[Stored records]
******

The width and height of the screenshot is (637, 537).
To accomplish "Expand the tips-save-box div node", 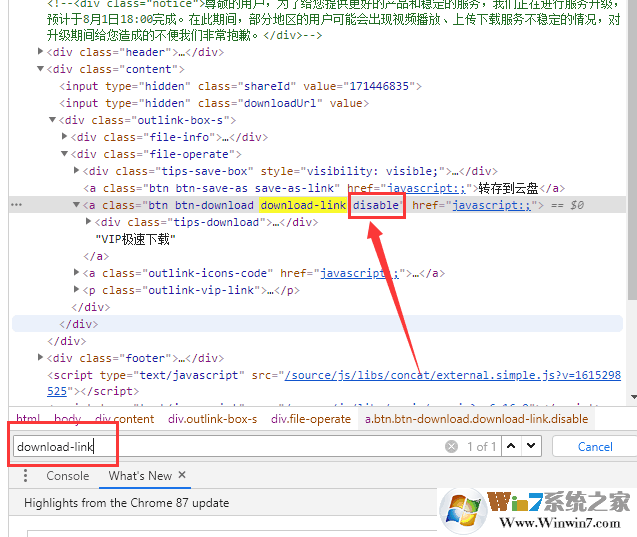I will [x=77, y=171].
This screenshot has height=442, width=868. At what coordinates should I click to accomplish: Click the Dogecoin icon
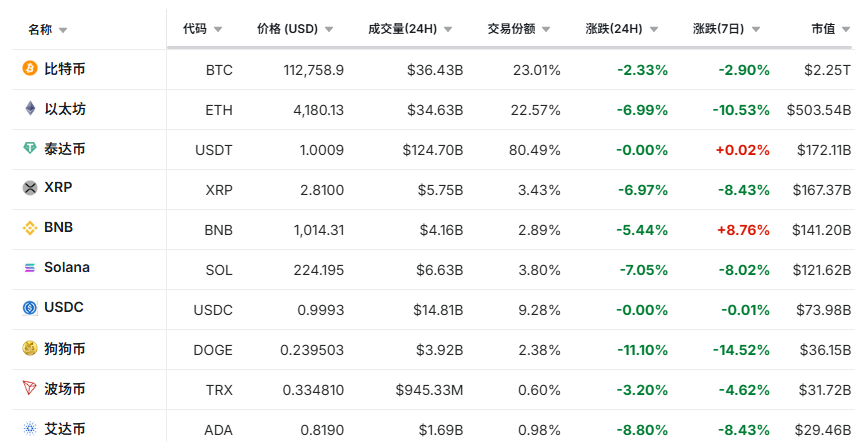30,349
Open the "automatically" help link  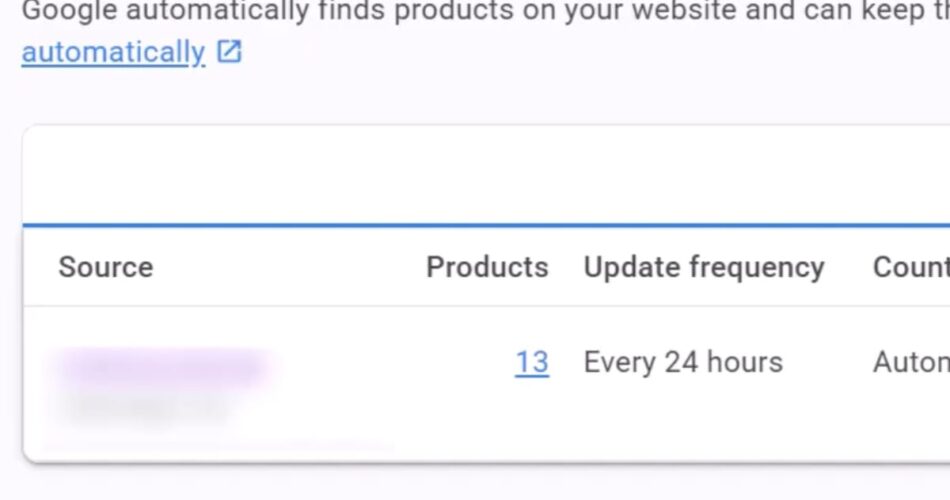click(x=112, y=52)
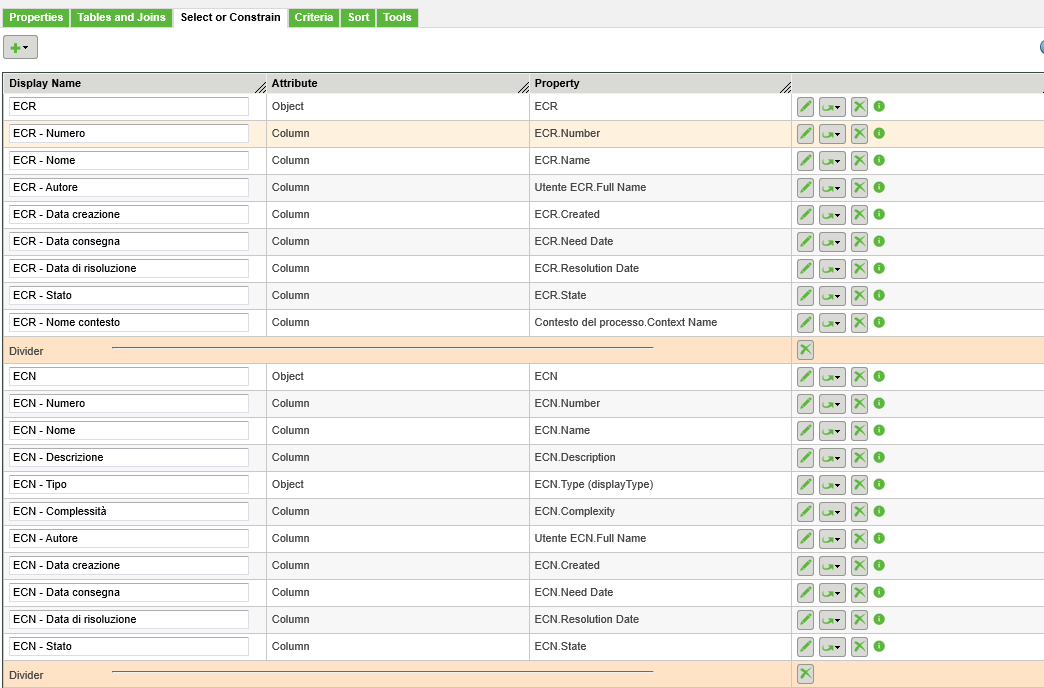The width and height of the screenshot is (1044, 688).
Task: Click the info icon beside ECN - Complessità
Action: [878, 511]
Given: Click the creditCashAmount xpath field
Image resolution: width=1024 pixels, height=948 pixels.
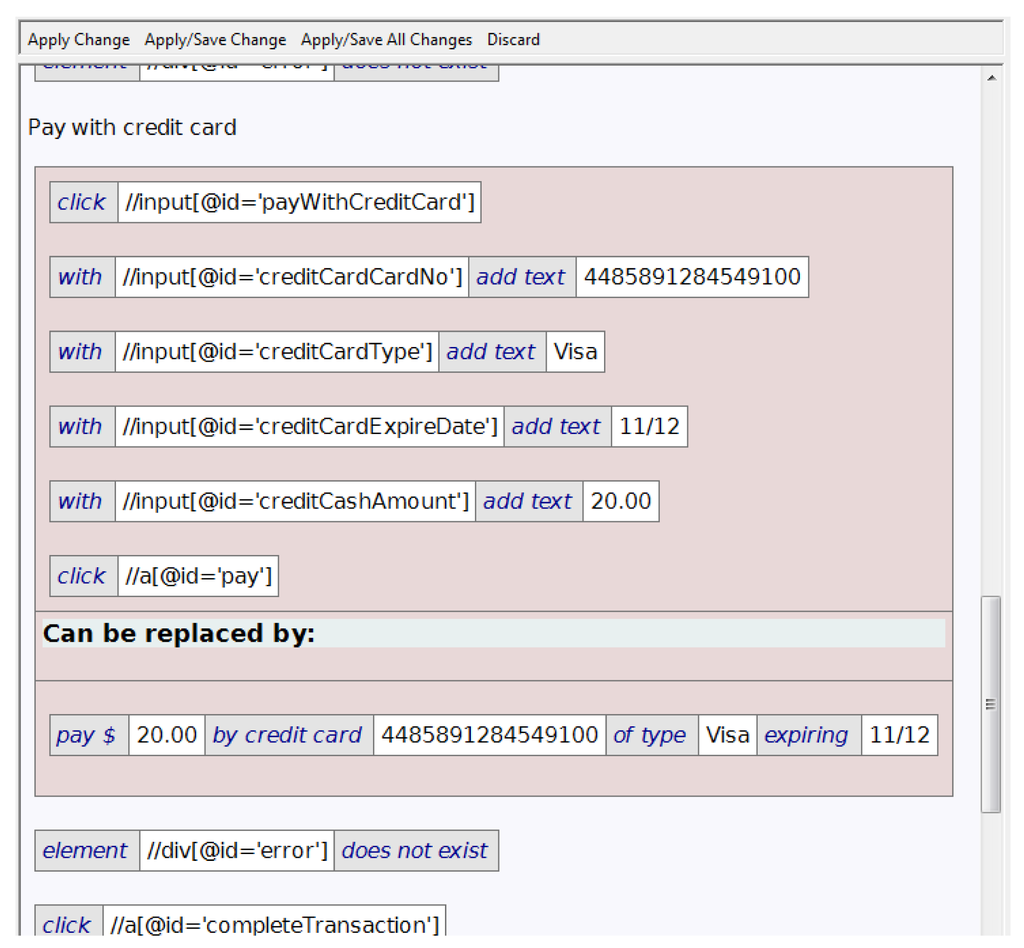Looking at the screenshot, I should pos(295,501).
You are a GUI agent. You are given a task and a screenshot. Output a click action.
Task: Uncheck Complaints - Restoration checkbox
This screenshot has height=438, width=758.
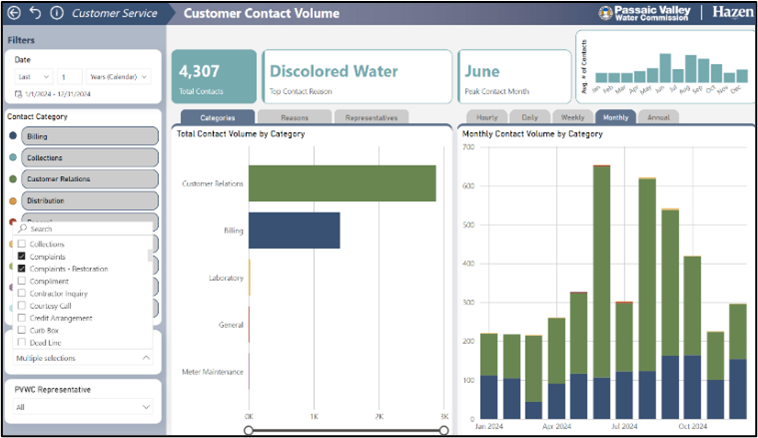pyautogui.click(x=22, y=269)
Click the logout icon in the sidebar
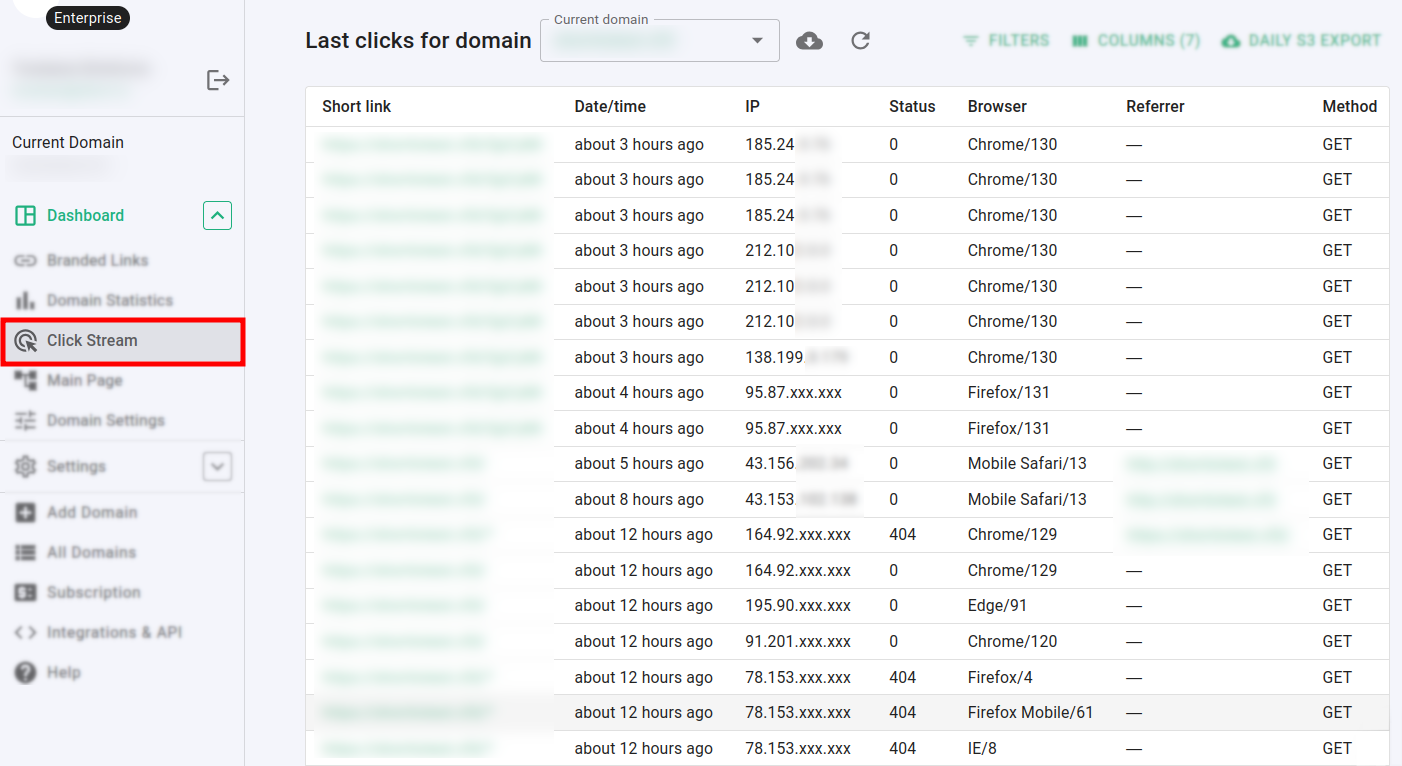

******

[What you are asked to do] Can you quote exactly, and only, the lines from the one containing "Task: Uncheck Complaints" through the last line of the records above, keeping both ends and leaving out any pictures?

[Task output]
Task: Uncheck Complaints - Restoration checkbox
This screenshot has height=438, width=758.
pyautogui.click(x=22, y=269)
Click the logout icon in the sidebar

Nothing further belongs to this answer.